Department store chain House of Fraser is to close 31 of its 59 shops, affecting 6,000 jobs, as part of a rescue deal.
If the plan is approved, 2,000 House of Fraser jobs will go, along with 4,000 brand and concession roles.
The stores scheduled for closure, which include its flagship London Oxford Street store, will stay open until early 2019, House of Fraser said.
The firm’s boss said the decision to close stores was “as tough as it gets”.
Speaking to the BBC, House of Fraser chief executive Alex Williamson described the move as “brutal”, adding “we have not taken this decision lightly”.
“It is very dramatic for people that we care about a great deal,” he said.
“I find it personally very emotional, and I am not making this decision based on anything other than what I consider to be absolutely the best option for House of Fraser and all of our stakeholders.”
The retailer needs the approval of 75% of its creditors to go ahead with the rescue plan. Creditors will vote on the plan, which involves company voluntary arrangements (CVAs), on 22 June.
In May, House of Fraser’s Chinese owners Nanjing Cenbest reached a conditional agreement to sell a 51% stake to the Chinese owner of Hamley’s, C.banner. The sale is conditional on the restructuring plan being approved.
The House of Fraser stores identified for closure:
Altrincham • Aylesbury • Birkenhead • Birmingham • Bournemouth • Camberley • Cardiff • Carlisle • Chichester • Cirencester • Cwmbran • Darlington • Doncaster • Edinburgh Frasers • Epsom • Grimsby • High Wycombe • Hull • Leamington Spa • Lincoln • London Oxford Street • London King William Street • Middlesbrough • Milton Keynes • Plymouth • Shrewsbury • Skipton • Swindon • Telford • Wolverhampton • Worcester
House of Fraser chairman Frank Slevin said the retail industry was undergoing “fundamental change”, and the company “urgently needs to adapt”.
“Our legacy store estate has created an unsustainable cost base which, without restructuring, presents an existential threat to the business.”
Accountancy firm KPMG, which is overseeing the insolvency process, said the firm had been hit by “mounting pressures facing the UK High Street”.
In addition to the store closures, the department store chain is seeking to cut rents by 25% on 10 of the stores it is keeping open.
Of the 31 stores it wants to shut, it is seeking a 70% rent reduction for seven months, after which the stores will close.
By Emma Simpson, BBC business correspondent
House of Fraser has been living hand to mouth for months. Axing half its stores is a drastic attempt to save the business from collapse.
This is a chain that’s had more than its fair share of financial ups and downs over the decades, with a colourful array of owners. But the chain has gradually lost its relevance and suffered from a lack of investment.
It’s been struggling for a long time. And in the last year, the increasingly tough conditions on the High Street has exposed its weaknesses, with the result that its problems have finally come to a head.

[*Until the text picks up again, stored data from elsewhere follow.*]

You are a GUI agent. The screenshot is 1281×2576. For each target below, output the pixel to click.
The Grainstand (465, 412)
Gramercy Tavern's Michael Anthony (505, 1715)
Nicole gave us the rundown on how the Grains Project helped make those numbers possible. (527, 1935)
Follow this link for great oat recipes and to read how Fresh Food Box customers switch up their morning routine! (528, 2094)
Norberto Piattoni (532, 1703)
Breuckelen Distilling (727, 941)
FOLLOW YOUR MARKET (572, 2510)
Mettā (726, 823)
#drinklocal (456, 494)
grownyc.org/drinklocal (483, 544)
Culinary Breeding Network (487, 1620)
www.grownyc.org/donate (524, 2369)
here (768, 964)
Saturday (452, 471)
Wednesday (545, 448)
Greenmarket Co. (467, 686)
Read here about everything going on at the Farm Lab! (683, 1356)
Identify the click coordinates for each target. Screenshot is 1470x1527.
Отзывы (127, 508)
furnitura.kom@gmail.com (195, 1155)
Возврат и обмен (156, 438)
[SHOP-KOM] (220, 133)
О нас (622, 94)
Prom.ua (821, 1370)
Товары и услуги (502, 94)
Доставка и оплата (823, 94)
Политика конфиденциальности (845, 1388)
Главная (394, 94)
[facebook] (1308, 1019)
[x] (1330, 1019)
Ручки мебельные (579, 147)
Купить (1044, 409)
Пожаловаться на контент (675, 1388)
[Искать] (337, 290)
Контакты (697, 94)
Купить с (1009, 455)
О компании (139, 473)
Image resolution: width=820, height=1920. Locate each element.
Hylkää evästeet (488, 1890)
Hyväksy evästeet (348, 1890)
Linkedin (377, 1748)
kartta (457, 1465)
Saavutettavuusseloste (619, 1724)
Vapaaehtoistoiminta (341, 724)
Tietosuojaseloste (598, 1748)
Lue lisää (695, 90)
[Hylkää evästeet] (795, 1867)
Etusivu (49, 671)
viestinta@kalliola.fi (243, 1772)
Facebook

Even with these store closures, House of Fraser still need to have the right products and experience to pull shoppers into the stores that will be left.
A CVA is an insolvency process designed to let a firm with debt problems reach an agreement with creditors to help pay off part or all of its debts and avoid administration or liquidation.
Richard Lim, chief executive of analyst firm Retail Economics, said the plan to shut House of Fraser’s Oxford Street store and 30 others was “a huge statement of intent”.
“The closure of such an iconic flagship store signals the massive restructuring task at hand,” he said.
“Department stores are incredibly expensive to operate and the last few years have seen costs spiralling upwards from business rates, rents and National Living Wage.”
Shoppers outside the Oxford Street store in London expressed surprise at the news of the closure plans.
“I’m shocked,” said one. “I’ve been a customer here for 21 years. I thought, maybe, because it’s Oxford Street, they may not close this one. People come to Oxford Street – even if it’s just for a look round.”
A second shopper said: “Very, very surprised. I do shop here and it’s got all the things I need, make-up, clothes – it is a lovely store.”
House of Fraser started with a shop in the centre of Glasgow almost 170 years ago.
It became a retail empire with more than 100 department stores, including iconic luxury store Harrods in 1959.
Owner Hugh Fraser also acquired Kendals in Manchester and Rackhams in Birmingham.
Hugh’s son, also called Hugh, expanded the portfolio with a further 50 stores. The Fraser dynasty came to an end in 1985, when Mohamed al-Fayed took it over.
The House of Fraser Group has annual sales of £1.2bn. It employs about 5,000 people directly and also has 12,500 concession staff.